_Set problem_. Identify and copy every line of the entries below that contains the string "width". The match is case-sensitive.

[Text and item location entries]
— START —
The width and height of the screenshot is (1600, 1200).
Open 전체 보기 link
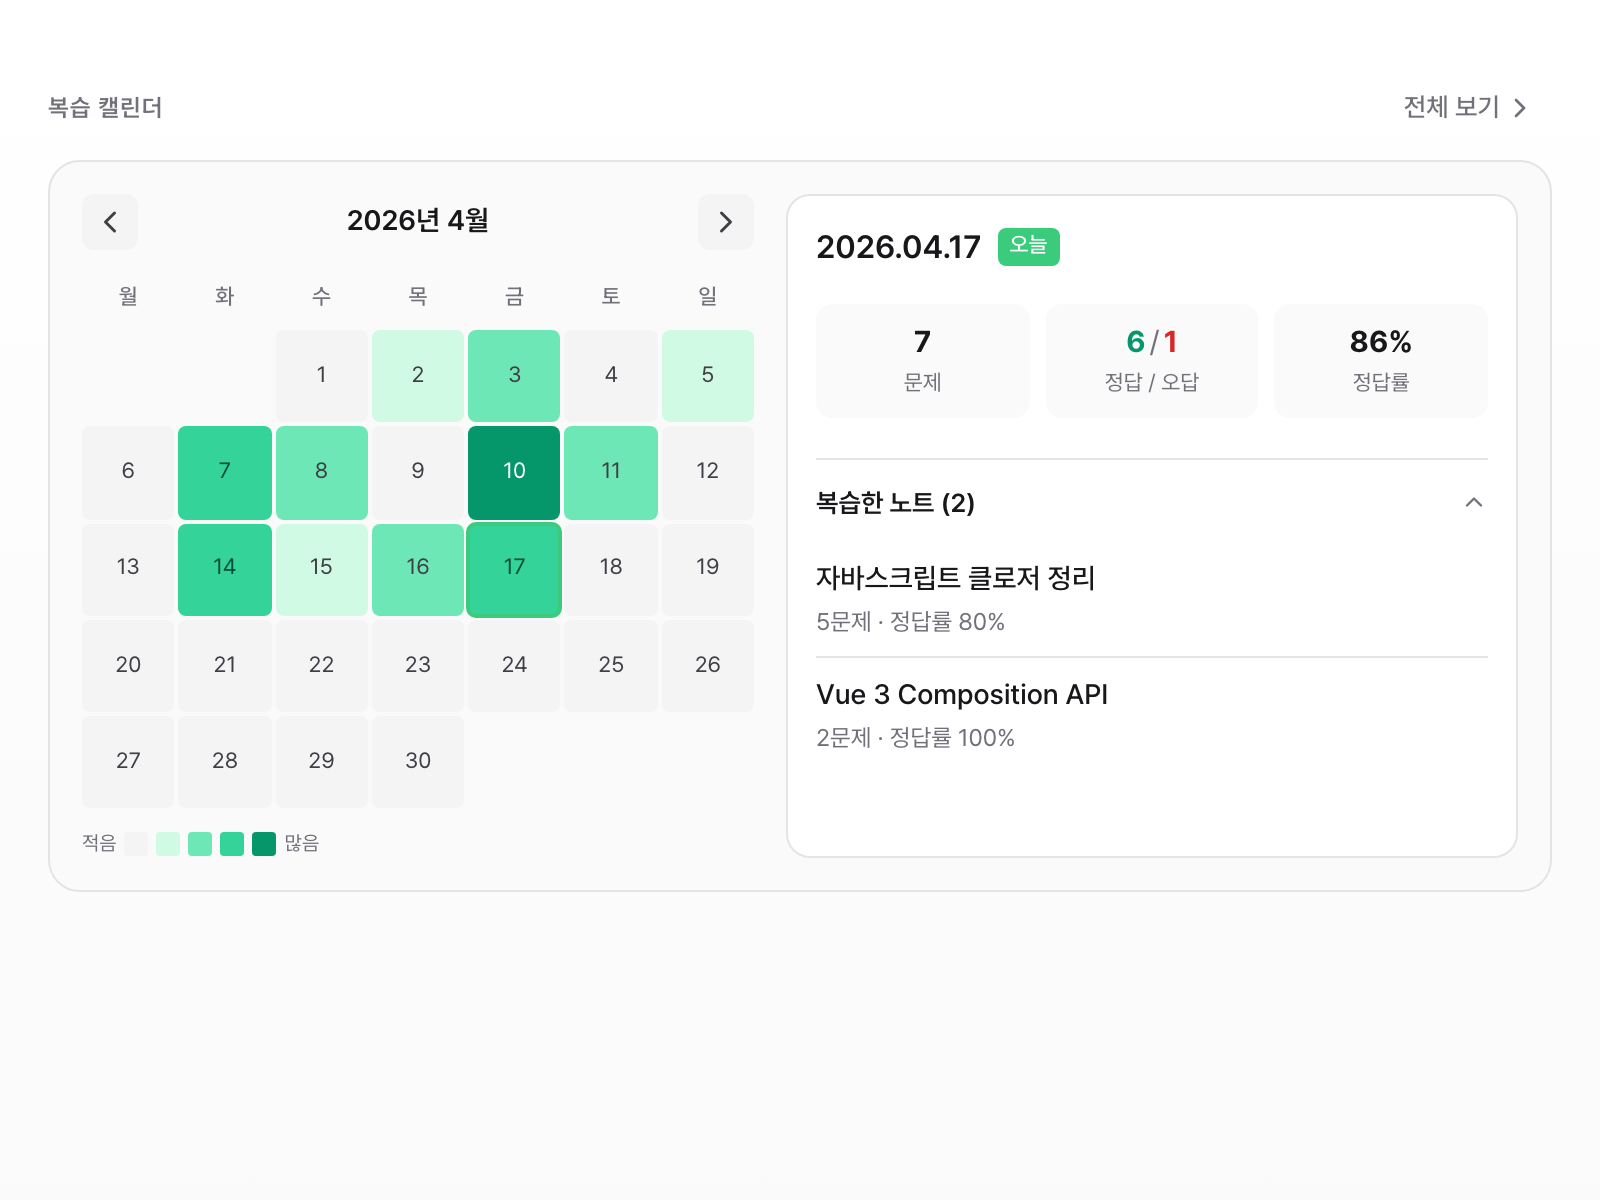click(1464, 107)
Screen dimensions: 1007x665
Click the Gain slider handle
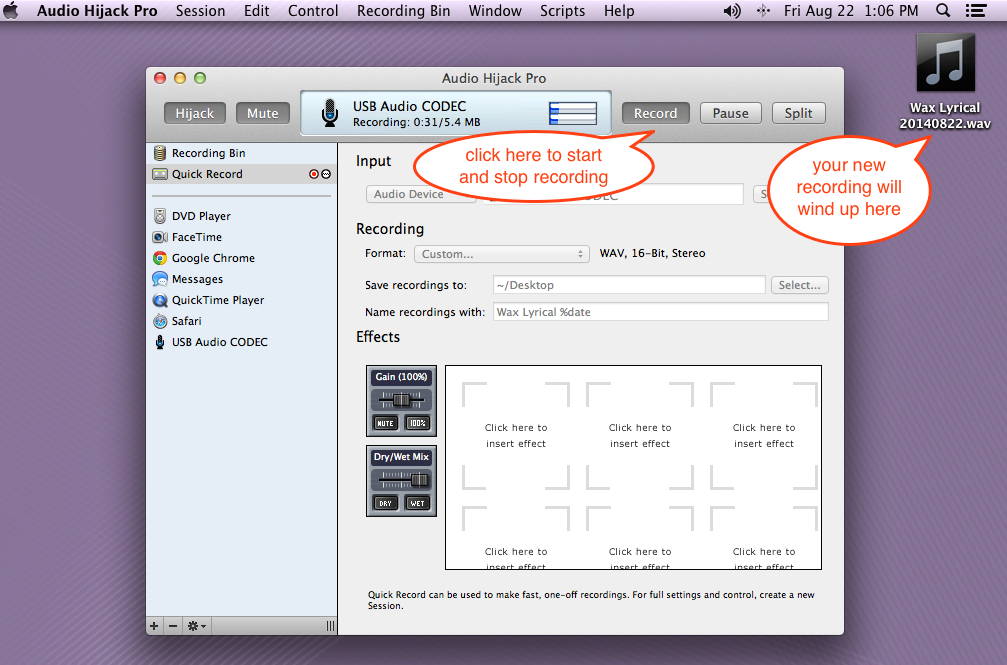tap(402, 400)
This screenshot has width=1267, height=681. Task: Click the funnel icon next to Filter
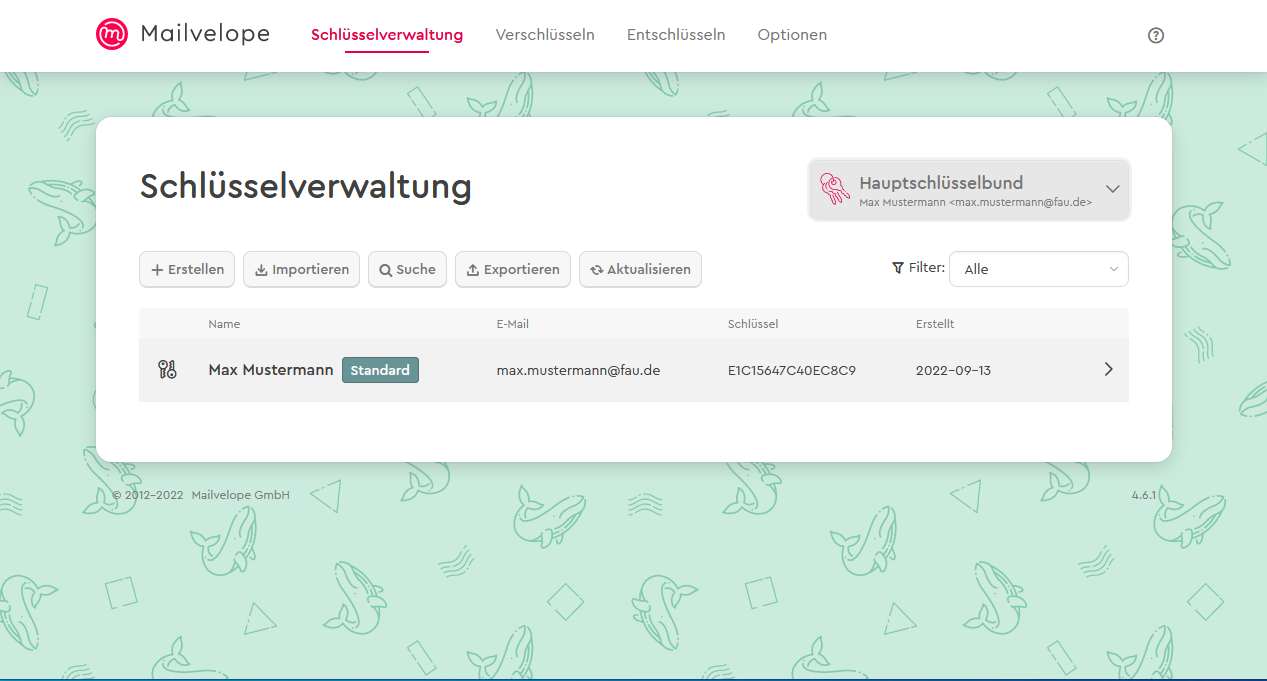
— END —
_Written answer_.
The width and height of the screenshot is (1600, 1200).
This screenshot has width=1267, height=681. Task: Click the funnel icon next to Filter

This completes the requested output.